Un plan d’action unique et intégré permet d’aller plus loin dans le travail existant – en débloquant l’efficacité, en renforçant la résilience et en comblant les lacunes en matière de risques critiques tout au long de la chaîne de valeur.

D’une stratégie d’entreprise cloisonnée à une action intégrée

La leçon n’est pas propre à l’industrie pharmaceutique. Dans tous les secteurs, les risques climatiques et naturels convergent, et les stratégies cloisonnées ne peuvent plus suivre le rythme. Des exemples opérationnels apparaissent dans les domaines de la R&D, de l’approvisionnement et de la fabrication. Mais ce qui définira la prochaine avancée, c’est le leadership : il s’agit d’élever ces efforts dispersés au rang d’un programme clair qui guidera l’ensemble du secteur.

Voici cinq priorités d’action pour les leaders de l’industrie pharmaceutique :

1. R&D : protéger le pipeline

  • Suivre les dépendances à l’égard des composés naturels.

— Données brutes —
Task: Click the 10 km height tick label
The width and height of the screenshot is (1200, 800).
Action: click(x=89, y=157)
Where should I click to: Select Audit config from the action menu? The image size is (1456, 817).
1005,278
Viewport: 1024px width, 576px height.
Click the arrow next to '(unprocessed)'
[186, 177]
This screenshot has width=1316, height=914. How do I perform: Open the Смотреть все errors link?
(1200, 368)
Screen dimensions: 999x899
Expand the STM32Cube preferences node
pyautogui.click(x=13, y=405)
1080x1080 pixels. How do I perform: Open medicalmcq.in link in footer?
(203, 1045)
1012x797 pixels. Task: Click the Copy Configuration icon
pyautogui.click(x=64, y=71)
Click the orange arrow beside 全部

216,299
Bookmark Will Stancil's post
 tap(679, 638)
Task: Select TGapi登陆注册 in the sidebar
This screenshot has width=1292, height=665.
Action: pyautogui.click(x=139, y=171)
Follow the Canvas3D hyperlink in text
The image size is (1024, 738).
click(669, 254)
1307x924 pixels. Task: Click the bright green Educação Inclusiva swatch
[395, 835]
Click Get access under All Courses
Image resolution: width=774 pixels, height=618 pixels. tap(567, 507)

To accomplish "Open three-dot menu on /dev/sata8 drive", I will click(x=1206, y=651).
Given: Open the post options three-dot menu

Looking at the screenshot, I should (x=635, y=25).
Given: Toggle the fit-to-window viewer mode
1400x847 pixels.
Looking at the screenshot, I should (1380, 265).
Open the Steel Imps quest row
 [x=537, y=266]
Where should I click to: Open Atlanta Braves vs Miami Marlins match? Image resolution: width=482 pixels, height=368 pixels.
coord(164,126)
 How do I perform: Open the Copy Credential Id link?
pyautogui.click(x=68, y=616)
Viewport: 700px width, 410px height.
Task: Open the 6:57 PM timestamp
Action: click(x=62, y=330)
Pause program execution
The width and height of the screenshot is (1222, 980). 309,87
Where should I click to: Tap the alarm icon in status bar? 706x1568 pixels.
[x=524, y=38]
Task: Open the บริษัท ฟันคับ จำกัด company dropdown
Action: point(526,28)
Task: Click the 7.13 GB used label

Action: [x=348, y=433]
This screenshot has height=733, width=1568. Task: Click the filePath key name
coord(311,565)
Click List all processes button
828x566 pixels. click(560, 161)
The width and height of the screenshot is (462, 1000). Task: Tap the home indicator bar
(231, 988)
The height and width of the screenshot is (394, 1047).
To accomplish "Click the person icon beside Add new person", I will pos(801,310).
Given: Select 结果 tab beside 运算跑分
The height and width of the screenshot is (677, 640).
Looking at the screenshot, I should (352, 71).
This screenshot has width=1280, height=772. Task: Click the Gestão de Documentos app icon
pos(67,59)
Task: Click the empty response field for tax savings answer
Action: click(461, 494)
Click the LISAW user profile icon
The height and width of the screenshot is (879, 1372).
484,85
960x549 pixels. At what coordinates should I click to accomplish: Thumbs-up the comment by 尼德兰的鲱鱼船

— Vos tâches —
[A] D'après l'extrait, combien de priorités d'action sont proposées aux leaders de l'industrie pharmaceutique ?
[B] Reproduisez fidèlement le passage de l'extrait qui commence aux mots « Un plan d’action » et s'arrête après les mots « l’ensemble du secteur. ».
Les données ci-dessus sont tirées d'une autre source que l'extrait.

— Corrigé de l'exercice —
[A] Cinq priorités d'action.

[B]
Un plan d’action unique et intégré permet d’aller plus loin dans le travail existant – en débloquant l’efficacité, en renforçant la résilience et en comblant les lacunes en matière de risques critiques tout au long de la chaîne de valeur.

D’une stratégie d’entreprise cloisonnée à une action intégrée

La leçon n’est pas propre à l’industrie pharmaceutique. Dans tous les secteurs, les risques climatiques et naturels convergent, et les stratégies cloisonnées ne peuvent plus suivre le rythme. Des exemples opérationnels apparaissent dans les domaines de la R&D, de l’approvisionnement et de la fabrication. Mais ce qui définira la prochaine avancée, c’est le leadership : il s’agit d’élever ces efforts dispersés au rang d’un programme clair qui guidera l’ensemble du secteur.